- **PROBLEM TO WORK ON**:
Which of the lines below include "agent"? Each one should be copied out.

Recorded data

§

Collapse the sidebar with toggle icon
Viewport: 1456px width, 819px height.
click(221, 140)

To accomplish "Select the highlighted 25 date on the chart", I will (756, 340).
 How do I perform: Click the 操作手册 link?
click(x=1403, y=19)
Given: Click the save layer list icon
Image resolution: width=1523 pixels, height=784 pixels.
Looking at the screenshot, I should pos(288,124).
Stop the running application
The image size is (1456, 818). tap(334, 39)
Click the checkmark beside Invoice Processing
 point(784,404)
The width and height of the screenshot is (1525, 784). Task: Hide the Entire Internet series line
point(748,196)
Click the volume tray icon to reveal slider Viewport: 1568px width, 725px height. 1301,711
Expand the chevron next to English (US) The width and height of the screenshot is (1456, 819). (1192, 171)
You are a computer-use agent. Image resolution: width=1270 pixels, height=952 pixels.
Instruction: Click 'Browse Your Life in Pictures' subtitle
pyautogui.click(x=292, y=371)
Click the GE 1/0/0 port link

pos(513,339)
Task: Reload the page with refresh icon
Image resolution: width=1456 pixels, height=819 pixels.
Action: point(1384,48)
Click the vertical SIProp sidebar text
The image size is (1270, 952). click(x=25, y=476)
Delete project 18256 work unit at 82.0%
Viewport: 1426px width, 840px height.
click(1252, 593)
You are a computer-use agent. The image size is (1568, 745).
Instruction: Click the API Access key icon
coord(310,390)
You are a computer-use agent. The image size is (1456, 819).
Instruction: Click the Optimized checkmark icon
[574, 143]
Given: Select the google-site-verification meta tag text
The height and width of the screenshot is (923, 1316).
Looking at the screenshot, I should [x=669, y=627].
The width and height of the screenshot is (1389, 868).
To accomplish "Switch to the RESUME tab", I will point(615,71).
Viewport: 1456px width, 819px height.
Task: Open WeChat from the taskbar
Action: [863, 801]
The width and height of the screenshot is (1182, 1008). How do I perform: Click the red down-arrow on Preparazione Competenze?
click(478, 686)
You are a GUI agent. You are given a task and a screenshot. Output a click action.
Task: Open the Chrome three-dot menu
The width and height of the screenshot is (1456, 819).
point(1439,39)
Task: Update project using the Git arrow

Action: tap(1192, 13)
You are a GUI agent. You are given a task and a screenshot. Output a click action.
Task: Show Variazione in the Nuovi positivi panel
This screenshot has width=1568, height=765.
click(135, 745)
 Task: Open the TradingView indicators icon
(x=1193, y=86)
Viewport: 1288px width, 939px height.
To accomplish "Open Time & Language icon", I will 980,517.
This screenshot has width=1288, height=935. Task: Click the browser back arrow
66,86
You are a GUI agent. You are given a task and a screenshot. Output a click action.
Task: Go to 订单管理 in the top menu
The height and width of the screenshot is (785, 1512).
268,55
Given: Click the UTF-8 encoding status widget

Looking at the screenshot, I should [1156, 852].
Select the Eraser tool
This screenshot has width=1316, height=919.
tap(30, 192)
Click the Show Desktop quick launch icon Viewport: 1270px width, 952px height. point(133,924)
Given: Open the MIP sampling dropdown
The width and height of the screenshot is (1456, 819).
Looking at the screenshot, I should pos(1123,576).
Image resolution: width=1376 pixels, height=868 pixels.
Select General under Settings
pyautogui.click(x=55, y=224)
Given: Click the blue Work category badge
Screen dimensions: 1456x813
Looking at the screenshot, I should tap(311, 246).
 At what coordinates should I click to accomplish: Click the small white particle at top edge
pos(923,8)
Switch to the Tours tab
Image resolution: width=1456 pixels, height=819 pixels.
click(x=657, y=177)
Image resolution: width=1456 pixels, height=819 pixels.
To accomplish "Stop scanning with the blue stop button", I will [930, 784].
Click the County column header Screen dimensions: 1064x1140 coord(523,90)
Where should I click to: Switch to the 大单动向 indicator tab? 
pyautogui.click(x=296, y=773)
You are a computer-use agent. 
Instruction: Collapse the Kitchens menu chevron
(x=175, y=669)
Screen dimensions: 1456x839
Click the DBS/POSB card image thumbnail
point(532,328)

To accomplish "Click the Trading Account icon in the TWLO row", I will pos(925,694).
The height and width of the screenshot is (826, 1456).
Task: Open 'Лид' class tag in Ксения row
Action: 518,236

§

- **SOLUTION FOR THIS PROBLEM**:
You are a computer-use agent. Image resolution: width=1270 pixels, height=952 pixels.
You are a computer-use agent. The image size is (1568, 745).
You are a computer-use agent. The image size is (1456, 819).
You are a GUI agent. You are given a task and a screenshot. Output a click action.
You are a GUI agent. You are given a task and a screenshot. Output a click action.
You are a GUI agent. You are given a task and a screenshot. Output a click action.
You are a computer-use agent. 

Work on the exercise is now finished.